Text for analysis:
——————————

Preparation of 500 mM Tris buffer for biphasic reactions and for physical characterisation of 4: Per 50 mL Tris buffer: Trizma® base obtained from Sigma-Aldrich (3.029 g, 25.00 mmol) was dissolved in MilliQ H2O (approx. 45 mL). The solution was adjusted to pH ~7.8–8.0 with 12 M HCl (unless otherwise indicated in procedure) and the volume made up to 50 mL with MilliQ H2O. The buffer solution was stored at 4 °C before use. In general, a 25 mM solution of DTNB 2 prepared in this buffer would be pH ~7.5. Any subsequent adjustment of pH is indicated in procedures.
Dynamic light scattering
The size of aggregates of 4 in 500 mM Tris buffer at pH 7.5 with variation in concentration of 4 was measured by dynamic light scattering. A 50 mM solution of disulfide 4 was prepared by dissolution of disulfide 4 (86 mg, 0.25 mmol) in Tris buffer (500 mM, pH 7.8–8.0, 5.0 mL). The solution was adjusted to pH 7.5 with a few drops of 1 M HCl. Subsequent twofold serial dilutions were made with a Tris buffer solution (500 mM, pH 7.5) to a concentration of 0.39 mM. Analyses were performed using a Malvern Zetasizer Nano ZEN5600 model system recording particle and molecule size. Instrument control and data processing were performed using Zetasizer software. Disposable plastic cuvettes were used with 1.0 mL of sample solution, which was filtered through a 200 nm filter immediately before measurement. Measurements were performed using an equilibrated heating probe at 25 °C, setting the following parameters for 500 mM Tris buffer (calculated internally using the software’s complex solvent builder): refractive index = 1.339, viscosity = 1.0780 mPa s. Three repetitions of ten measurements were taken for every concentration. Data are shown in Supplementary Figures 1–3.
Critical micelle concentration
The critical micelle concentration of 4 in 500 mM Tris buffer at pH 7.5 was calculated by measuring the surface tension of solutions of different concentration of 4; the critical micelle concentration is the calculated point at which surface tension no longer decreases with increasing concentration of 4. Prior to buffer preparation, Trizma® base was recrystallised twice from 20% EtOH/H2O, and dried over P2O5 overnight. A 40 mM solution of disulfide 4 was prepared by dissolution of disulfide 4 (275 mg, 0.8 mmol) in Tris buffer (500 mM, pH 7.9, 20.0 mL). The solution was adjusted to pH ~7.5 with a very small quantity of 12 M HCl. Subsequent twofold serial dilutions were made with a Tris buffer solution (500 mM, pH 7.5) to a concentration of 4.9 × 10−3 mM. The surface tension of each solution was measured using a Kruss K10ST tensiometer, calibrated with the surface tension of pure water. Measurements were performed at 25 °C and each solution was measured three times. All measurements were taken on the same day. Data are shown in Supplementary Figure 4.

——————————

Data:
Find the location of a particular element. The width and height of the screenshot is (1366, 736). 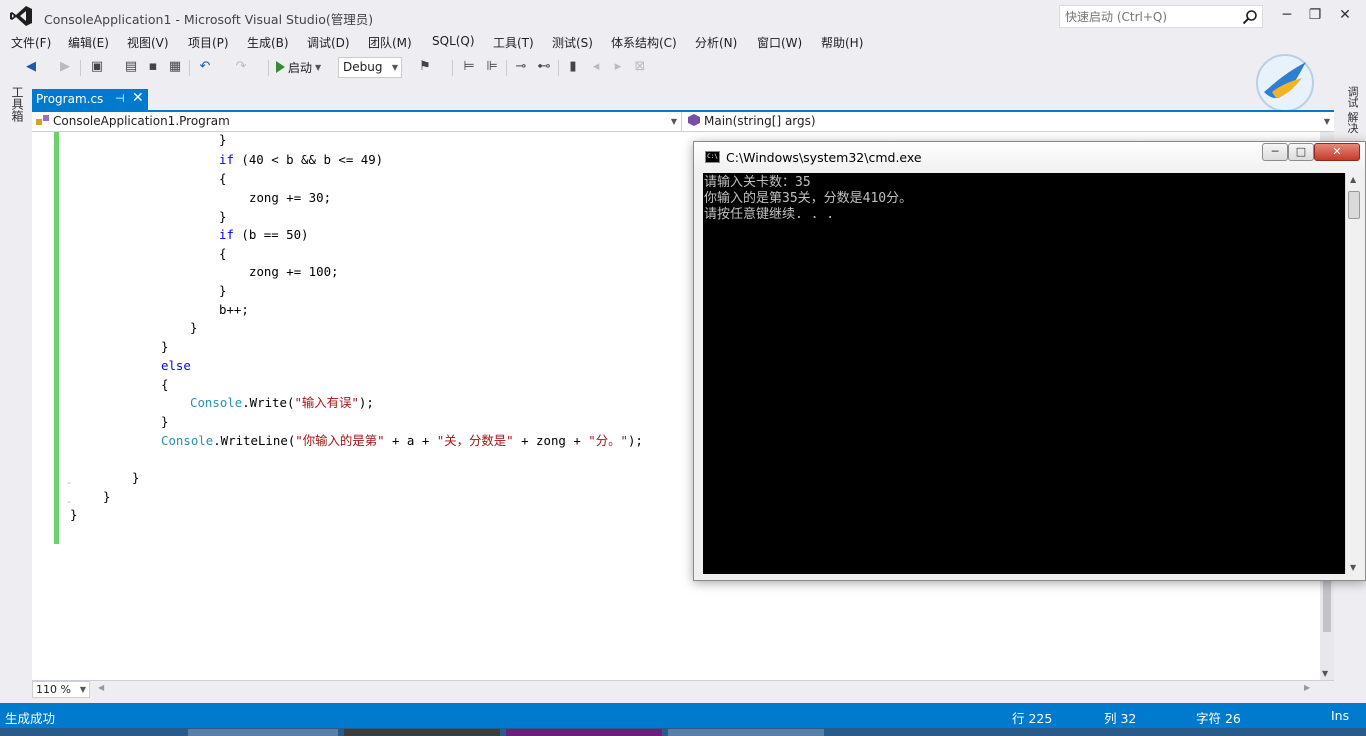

——————————

Directions:
(a) For the lab procedure text, decide whether each statement agrees with it. Answer yes or no for each, and quote the exact words of the text that decide it.
(i) The buffer solution was kept at 4 °C before use.
(ii) In the dynamic light scattering work, each concentration was measured ten times in total.
(iii) For the critical micelle concentration work, the Trizma® base was recrystallized only once.
(b) Rename "MilliQ H2O" to "deionized water" in the lab procedure text, from "Preparation of 500" to "indicated in procedures.", and write out that passage.

Solutions by task:
(a)
(i) Yes: "The buffer solution was stored at 4 °C before use."
(ii) No: "Three repetitions of ten measurements were taken for every concentration."
(iii) No: "Trizma® base was recrystallised twice from 20% EtOH/H2O"

(b)
Preparation of 500 mM Tris buffer for biphasic reactions and for physical characterisation of 4: Per 50 mL Tris buffer: Trizma® base obtained from Sigma-Aldrich (3.029 g, 25.00 mmol) was dissolved in deionized water (approx. 45 mL). The solution was adjusted to pH ~7.8–8.0 with 12 M HCl (unless otherwise indicated in procedure) and the volume made up to 50 mL with deionized water. The buffer solution was stored at 4 °C before use. In general, a 25 mM solution of DTNB 2 prepared in this buffer would be pH ~7.5. Any subsequent adjustment of pH is indicated in procedures.